Chief, Division of Pulmonary, Critical Care and Sleep Medicine, Vice Chair for Clinical and Translational Research, University of Kansas School of Medicine, 4000 Cambridge Street, Mailstop 3007, Kansas City, KS 66160, USA.
AstraZeneca, Wilmington, DE, USA.
Ther Adv Respir Dis. 2024 Jan-Dec;18:17534666241266186. doi: 10.1177/17534666241266186.
The individualized PREdiction of DIsease Control using digital sensor Technology (iPREDICT) program was developed for asthma management using digital technology. Devices were integrated into daily lives of patients to establish a predictive model of asthma control by measuring changes from baseline health status with minimal device burden.
To establish baseline disease characteristics of the study participants, detect changes from baseline associated with asthma events, and evaluate algorithms capable of identifying triggers and predicting asthma control changes from baseline data. Patient experience and compliance with the devices were also explored.
This was a multicenter, observational, 24-week, proof-of-concept study conducted in the United States.

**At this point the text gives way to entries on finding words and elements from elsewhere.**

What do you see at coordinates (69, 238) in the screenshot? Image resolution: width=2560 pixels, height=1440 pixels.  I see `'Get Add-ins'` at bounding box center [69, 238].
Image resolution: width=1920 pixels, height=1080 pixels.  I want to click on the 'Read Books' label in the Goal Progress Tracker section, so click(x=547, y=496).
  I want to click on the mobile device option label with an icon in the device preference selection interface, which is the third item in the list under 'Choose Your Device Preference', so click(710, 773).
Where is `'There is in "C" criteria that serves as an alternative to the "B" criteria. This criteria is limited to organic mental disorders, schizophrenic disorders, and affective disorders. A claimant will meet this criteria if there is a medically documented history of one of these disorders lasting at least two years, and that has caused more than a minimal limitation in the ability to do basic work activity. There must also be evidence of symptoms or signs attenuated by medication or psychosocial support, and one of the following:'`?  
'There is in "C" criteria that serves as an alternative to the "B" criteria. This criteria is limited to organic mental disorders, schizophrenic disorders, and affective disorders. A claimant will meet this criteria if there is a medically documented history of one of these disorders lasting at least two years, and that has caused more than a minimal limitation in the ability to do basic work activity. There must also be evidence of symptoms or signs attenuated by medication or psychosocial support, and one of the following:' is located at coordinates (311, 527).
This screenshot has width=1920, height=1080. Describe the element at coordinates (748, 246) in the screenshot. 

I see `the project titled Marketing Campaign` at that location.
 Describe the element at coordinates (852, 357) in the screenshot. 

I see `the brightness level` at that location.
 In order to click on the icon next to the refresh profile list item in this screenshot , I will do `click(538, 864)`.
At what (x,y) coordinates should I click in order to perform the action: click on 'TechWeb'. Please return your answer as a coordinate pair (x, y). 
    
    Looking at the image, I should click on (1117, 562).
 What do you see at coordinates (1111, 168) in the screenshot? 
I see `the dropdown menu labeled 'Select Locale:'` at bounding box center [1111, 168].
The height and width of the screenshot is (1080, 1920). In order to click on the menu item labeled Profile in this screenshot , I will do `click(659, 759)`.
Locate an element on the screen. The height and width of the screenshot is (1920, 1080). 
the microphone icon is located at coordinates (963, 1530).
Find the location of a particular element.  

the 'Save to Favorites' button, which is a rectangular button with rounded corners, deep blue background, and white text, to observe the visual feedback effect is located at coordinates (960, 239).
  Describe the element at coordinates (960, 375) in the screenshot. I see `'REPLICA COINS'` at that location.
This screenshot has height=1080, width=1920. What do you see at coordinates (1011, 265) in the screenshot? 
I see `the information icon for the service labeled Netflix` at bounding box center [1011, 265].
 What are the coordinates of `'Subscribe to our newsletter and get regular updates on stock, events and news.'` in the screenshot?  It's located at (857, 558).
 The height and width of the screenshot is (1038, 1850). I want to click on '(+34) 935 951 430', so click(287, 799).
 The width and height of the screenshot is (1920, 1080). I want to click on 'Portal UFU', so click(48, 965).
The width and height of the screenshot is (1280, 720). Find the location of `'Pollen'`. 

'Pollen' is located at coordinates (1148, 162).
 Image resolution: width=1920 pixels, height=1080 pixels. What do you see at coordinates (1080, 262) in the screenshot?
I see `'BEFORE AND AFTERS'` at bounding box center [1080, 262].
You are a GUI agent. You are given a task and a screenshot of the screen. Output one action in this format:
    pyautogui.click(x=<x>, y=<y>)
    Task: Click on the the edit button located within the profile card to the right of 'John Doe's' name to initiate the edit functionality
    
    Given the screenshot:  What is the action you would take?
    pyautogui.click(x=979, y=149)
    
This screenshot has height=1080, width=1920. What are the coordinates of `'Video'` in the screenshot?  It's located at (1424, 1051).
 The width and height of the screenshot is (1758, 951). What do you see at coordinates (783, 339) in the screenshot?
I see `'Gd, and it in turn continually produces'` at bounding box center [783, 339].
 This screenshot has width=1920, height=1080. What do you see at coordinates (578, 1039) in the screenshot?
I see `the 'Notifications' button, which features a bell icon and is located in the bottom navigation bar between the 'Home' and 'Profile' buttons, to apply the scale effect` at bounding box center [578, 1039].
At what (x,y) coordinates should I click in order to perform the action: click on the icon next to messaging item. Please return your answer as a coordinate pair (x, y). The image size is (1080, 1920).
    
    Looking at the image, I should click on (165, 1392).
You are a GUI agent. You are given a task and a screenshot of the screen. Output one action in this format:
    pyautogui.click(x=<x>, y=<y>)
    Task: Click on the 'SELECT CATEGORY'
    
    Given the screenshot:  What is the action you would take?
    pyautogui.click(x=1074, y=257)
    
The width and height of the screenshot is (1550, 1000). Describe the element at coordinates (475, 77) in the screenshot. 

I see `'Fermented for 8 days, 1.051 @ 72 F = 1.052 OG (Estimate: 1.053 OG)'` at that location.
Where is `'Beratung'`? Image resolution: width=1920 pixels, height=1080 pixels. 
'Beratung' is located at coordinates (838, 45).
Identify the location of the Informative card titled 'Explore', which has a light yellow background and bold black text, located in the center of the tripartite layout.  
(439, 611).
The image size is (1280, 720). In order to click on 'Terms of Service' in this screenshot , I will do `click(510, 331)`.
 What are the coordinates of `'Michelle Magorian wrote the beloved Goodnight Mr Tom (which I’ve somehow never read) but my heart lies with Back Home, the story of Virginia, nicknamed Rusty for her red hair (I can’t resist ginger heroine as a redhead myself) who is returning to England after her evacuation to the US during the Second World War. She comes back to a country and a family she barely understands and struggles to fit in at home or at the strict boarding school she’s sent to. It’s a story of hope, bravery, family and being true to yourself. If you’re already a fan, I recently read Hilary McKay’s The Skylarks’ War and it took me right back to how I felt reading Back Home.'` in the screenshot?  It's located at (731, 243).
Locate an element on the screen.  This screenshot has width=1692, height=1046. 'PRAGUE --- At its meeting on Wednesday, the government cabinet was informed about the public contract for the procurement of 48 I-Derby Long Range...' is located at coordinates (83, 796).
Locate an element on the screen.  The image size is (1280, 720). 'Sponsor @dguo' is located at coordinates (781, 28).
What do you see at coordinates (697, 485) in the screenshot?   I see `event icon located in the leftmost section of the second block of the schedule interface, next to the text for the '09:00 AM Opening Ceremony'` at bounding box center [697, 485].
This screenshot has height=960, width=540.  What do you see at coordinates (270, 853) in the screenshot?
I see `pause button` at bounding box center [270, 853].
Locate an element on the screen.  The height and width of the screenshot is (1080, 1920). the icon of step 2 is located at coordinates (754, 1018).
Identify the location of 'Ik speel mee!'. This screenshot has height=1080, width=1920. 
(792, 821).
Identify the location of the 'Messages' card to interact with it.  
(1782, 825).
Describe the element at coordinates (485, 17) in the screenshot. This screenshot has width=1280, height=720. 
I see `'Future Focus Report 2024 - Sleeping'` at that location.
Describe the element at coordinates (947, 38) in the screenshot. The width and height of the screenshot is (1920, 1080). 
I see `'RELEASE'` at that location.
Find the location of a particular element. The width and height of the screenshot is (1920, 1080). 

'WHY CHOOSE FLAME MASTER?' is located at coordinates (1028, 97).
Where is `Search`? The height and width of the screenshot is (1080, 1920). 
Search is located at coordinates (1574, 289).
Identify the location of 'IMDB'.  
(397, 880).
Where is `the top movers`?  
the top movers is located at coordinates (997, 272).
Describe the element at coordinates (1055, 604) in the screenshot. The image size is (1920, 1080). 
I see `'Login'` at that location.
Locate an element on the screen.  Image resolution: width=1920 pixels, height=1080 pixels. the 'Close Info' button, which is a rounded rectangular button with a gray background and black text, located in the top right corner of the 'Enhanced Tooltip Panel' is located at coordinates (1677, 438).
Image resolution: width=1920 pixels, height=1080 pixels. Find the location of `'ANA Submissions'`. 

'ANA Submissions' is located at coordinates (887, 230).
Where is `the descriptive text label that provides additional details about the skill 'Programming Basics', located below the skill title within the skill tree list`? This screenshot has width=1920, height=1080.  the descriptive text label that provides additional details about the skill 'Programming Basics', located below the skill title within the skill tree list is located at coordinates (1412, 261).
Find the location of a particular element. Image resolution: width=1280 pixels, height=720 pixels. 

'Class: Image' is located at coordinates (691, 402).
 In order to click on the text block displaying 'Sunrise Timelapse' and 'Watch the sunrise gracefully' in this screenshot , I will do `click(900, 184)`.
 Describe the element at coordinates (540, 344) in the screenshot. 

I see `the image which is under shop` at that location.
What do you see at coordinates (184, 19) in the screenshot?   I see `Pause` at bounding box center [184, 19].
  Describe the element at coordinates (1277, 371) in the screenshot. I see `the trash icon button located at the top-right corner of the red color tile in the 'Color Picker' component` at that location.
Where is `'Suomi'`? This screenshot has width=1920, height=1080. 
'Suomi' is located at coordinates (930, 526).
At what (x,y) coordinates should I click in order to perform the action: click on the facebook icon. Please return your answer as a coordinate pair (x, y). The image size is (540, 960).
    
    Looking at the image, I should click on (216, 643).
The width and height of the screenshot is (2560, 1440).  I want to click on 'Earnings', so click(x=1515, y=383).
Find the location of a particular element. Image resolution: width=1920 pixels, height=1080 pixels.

Patients (⩾12 years) with severe, uncontrolled asthma engaged with a spirometer, vital sign monitor, sleep monitor, connected inhaler devices, and two mobile applications with embedded patient-reported outcome (PRO) questionnaires. Prospective data were linked to data from electronic health records and transmitted to a secure platform to develop predictive algorithms. The primary endpoint was an asthma event: symptom worsening logged by patients (PRO); peak expiratory flow (PEF) < 65% or forced expiratory volume in 1 s < 80%; increased short-acting β-agonist (SABA) use (>8 puffs/24 h or >4 puffs/day/48 h). For each endpoint, predictive models were constructed at population, subgroup, and individual levels.
Overall, 108 patients were selected: 66 (61.1%) completed and 42 (38.9%) were excluded for failure to respond/missing data. Predictive accuracy depended on endpoint selection. Population-level models achieved low accuracy in predicting endpoints such as PEF < 65%. Subgroups related to specific allergies, asthma triggers, asthma types, and exacerbation treatments demonstrated high accuracy, with the most accurate, predictive endpoint being >4 SABA puffs/day/48 h. Individual models, constructed for patients with high endpoint overlap, exhibited significant predictive accuracy, especially for PEF < 65% and >4 SABA puffs/day/48 h.
This multidimensional dataset enabled population-, subgroup-, and individual-level analyses, providing proof-of-concept evidence for development of predictive models of fluctuating asthma control.
个体化疾病预测使用数字传感器技术(iPREDICT)计划是为使用数字技术进行哮喘管理而开发的。设备被整合到患者的日常生活中,通过测量基线健康状况的变化,以最小的设备负担建立哮喘控制的预测模型。
建立研究参与者的基线疾病特征,检测与哮喘事件相关的基线变化,并评估能够识别触发因素和预测从基线数据变化的哮喘控制的算法。还探讨了患者的体验和对设备的依从性。
这是一项在美国进行的多中心、观察性、24 周、概念验证研究。
患有严重、未控制的哮喘的患者(≥12 岁)使用肺活量计、生命体征监测器、睡眠监测器、连接的吸入器设备和两个带有嵌入式患者报告结果(PRO)问卷的移动应用程序。前瞻性数据与电子健康记录中的数据相关联,并传输到安全平台以开发预测算法。主要终点是哮喘事件:患者记录的症状恶化(PRO);呼气峰流速(PEF)<65%或 1 秒用力呼气量(FEV1)<80%;短效β-激动剂(SABA)使用增加(>8 喷/24 小时或>4 喷/天/48 小时)。对于每个终点,在人群、亚组和个体水平上构建预测模型。
总体上,选择了 108 名患者:66 名(61.1%)完成,42 名(38.9%)因未响应/数据缺失而被排除。预测准确性取决于终点选择。人群水平模型在预测 PEF<65%等终点方面的准确性较低。与特定过敏、哮喘触发因素、哮喘类型和加重治疗相关的亚组表现出较高的准确性,最准确的预测终点是>4 SABA 喷/天/48 小时。为高终点重叠患者构建的个体模型表现出显著的预测准确性,特别是对于 PEF<65%和>4 SABA 喷/天/48 小时。
这个多维数据集支持人群、亚组和个体水平的分析,为开发波动哮喘控制的预测模型提供了概念验证证据。